Stenosis of a pancreaticojejunostomy may be treated by a refashioning of the pancreaticojejunostomy [11,12]. Endoscopic dilatation is a possible treatment option for stenosis of pancreaticogastrostomy . However, we deed here side to side (lateral) pancreato gastrostomy without dismantling panctreatojejunostomy. We felt that re pancreatojejunal anastomosis require extensive dissection. Over and above jejunal limb vascular insult may lead to higher chances to leak. After pancreatoduodenectomy, In lesser sac anatomy, stomach usually directly lying on remnant pancreas. This makes lateral pancreatogastrostomy relatively easy option. As seen in CT scan, greatly enlarged Wirsung duct allowed to perform a good anastomsosis with the stomach.

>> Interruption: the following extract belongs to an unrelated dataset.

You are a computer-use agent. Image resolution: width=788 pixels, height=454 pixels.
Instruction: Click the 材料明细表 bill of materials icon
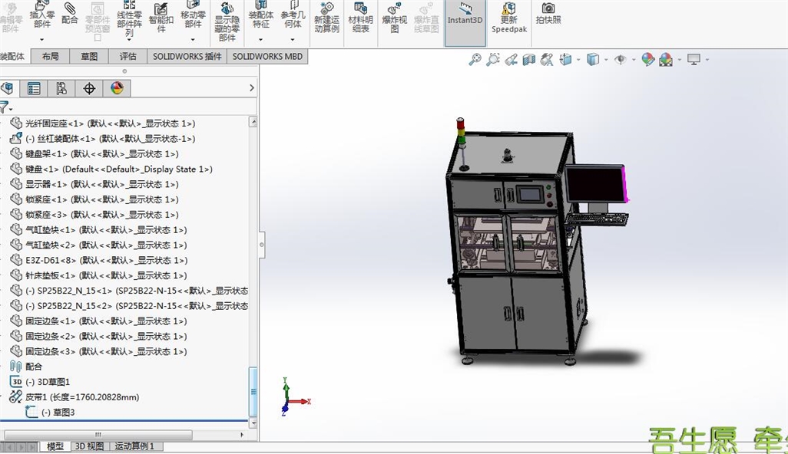[360, 18]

There was a lot of variability in the treatment offered to patients with PJ strictures; but because of small number of reports, we cannot make a definitive recommendation on how to manage these patients. Surgical repair of PEA stenosis is technically challenging due to dense fibrosis and adhesions . Intraoperative ERCP and/ or IOUS can also be used. Wagle et al  resected a portion of the remnant pancreas is also to achieve a dilated pancreatic duct for a new PEA. He also deed tranjejunal stricturoplasty, when visualization of the stricture site is not posible [3,4]. A conventional lateral pancreatico-jejunostomy also reported, if the pancreatic duct is widely dilated due to obstruction. Above all procedures require extensive dissection and may result in high morbidity. We located pancreatic duct and opened longitudinally from tail to pancreato jejunal anastomosis. As stomach lies just above remnant pancreas, single layer side to side pancreatogastrostomy fashioned. Patient has uneventful postoperative recovery. At 6 months of follow up, patient is pain free.
Pancreatic enteric anastomosis stenosis is now surfacing problem of long term survivals after pancreato- duodenectomy. Proper evaluation using relevant imaging is necessary before offering surgical treatment. Surgery for PEA stenosis is challenging and should be planned carefully to achieve durable subjective and objective results.